### Document extract
:::

By 1850, he had a studio in Piazza Barberini, just below where he lived, where he sculpted the statue of Bacio di Giuda (Kiss of Judas), encouraged by the painter Tommaso Minardi, professor in the Accademia di San Luca. When Pope Pius IX visited the studio in August 1852, he decided to acquire the sculpture and place it on 6 December 1855, flanking the atrium at the base of the Scala Santa at San Giovanni in Laterano. In 1854, the secretary of the Papal state, Giovanni Antonelli, commissioned the statuary group of Ecce Homo, which now stands across from the Bacio group.

Ignazio completed a statue of Moses (1857) for the Column of the Immacolata that was erected in 1856 in front of the palace of Propaganda Fide in Piazza di Spagna. It is on one of the four pedestals upholding the column, along with statues of David, Ezekiel, and Isaiah.

In 1855 he was resident professor at the Accademia di S. Luca, then in 1861, chair of nude sculpture at the Accademia di San Luca. That same year he became councillor of the institute and secretary of the academic council until 1863. In 1879 he was elected president but his office lasted only a year.

In 1857, he completed the stucco model of the Deposition; a marble counterpart was never completed. In the Basilica of San Paolo fuori le Mura, which had been recently been rebuilt after a fire in 1823, Jacometti completed the angels that hold the heraldic shield of Pius IX that found over the entrance doorway. The shield was carved by Giovanni Meli. He also made the statue of St Peter at the end of the nave, flanking the entrance to the tomb of Paul. Alessandro Revelli completed the paired St Paul with the sword inside the church.

:::

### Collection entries
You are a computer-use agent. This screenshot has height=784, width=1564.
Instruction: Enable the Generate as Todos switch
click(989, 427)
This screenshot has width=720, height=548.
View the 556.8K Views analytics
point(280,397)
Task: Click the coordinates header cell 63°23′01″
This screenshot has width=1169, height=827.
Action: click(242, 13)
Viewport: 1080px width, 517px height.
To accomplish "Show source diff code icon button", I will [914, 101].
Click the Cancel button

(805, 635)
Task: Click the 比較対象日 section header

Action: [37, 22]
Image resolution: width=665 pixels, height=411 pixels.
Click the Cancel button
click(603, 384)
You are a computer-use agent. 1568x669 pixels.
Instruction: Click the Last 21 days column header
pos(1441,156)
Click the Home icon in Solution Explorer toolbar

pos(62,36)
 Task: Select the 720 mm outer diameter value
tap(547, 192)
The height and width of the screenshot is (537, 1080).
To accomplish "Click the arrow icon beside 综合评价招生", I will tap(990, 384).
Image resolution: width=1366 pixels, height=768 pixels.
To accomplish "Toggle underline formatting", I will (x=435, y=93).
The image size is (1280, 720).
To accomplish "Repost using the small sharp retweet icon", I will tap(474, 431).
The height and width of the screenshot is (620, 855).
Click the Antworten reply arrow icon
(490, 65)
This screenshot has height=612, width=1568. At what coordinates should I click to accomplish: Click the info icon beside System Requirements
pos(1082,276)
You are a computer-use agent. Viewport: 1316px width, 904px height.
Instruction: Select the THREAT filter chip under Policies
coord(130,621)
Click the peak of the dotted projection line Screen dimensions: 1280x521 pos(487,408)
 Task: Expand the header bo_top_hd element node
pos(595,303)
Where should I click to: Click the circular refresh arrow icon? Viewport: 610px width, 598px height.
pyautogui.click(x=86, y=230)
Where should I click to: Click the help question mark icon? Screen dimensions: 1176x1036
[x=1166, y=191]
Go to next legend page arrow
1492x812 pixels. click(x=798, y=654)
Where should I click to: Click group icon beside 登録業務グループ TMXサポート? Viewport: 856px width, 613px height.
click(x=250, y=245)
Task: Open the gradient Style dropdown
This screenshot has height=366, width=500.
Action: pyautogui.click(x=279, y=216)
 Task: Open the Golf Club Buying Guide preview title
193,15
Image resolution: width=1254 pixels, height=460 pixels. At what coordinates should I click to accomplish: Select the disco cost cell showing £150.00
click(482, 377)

:::

### Problems to work on
a: Copy word for word the part of the passage on the sculptor Jacometti that opens with the words containing "By 1850, he" and closes with "Ezekiel, and Isaiah.".
b: Resume the passage on the sculptor Jacometti from the point where it stops.

### Response list
a:
By 1850, he had a studio in Piazza Barberini, just below where he lived, where he sculpted the statue of Bacio di Giuda (Kiss of Judas), encouraged by the painter Tommaso Minardi, professor in the Accademia di San Luca. When Pope Pius IX visited the studio in August 1852, he decided to acquire the sculpture and place it on 6 December 1855, flanking the atrium at the base of the Scala Santa at San Giovanni in Laterano. In 1854, the secretary of the Papal state, Giovanni Antonelli, commissioned the statuary group of Ecce Homo, which now stands across from the Bacio group.

Ignazio completed a statue of Moses (1857) for the Column of the Immacolata that was erected in 1856 in front of the palace of Propaganda Fide in Piazza di Spagna. It is on one of the four pedestals upholding the column, along with statues of David, Ezekiel, and Isaiah.

b:
In the center of the piazzetta before the church of San Bartolomeo all'Isola is a four-sided guglia (pyramidal shape) with saints in niches, erected here in 1869.

In 1870, he was nominated director of the Papal Galleries and Museums, and was influential in compiling an inventory of the possessions. In the year, Pius IX named him knight, then commendatore of the Order of St Gregory the Great. In 1879 he was president of the Academy of St. Luke for a year. His son, Francesco, published a biography of his life.

==Works==

He also completed numerous funereal and other monuments. Among those are the monuments for:
- Count Luigi Pelagallo in San Bartolomeo della Pietà a Fermo (1854)
- Luigi Lezzani in the church of San Girolamo degli Schiavoni (1862)
- Cardinal Gaspare Bernardo Pianetti di Jesi, bas-relief of the Madonna and four angels for the funereal monument in the church of San Salvatore in Lauro (1862)
- Abbot Pigiani in the church of Santa Maria sopra Minerva (1863)
- Countess Piccolomini Moroni Mozzi in the church of Santa Maria sopra Minerva (1866).
- Monument to Pius IX in the piazza of the church of San Bartolomeo all'Isola (1869)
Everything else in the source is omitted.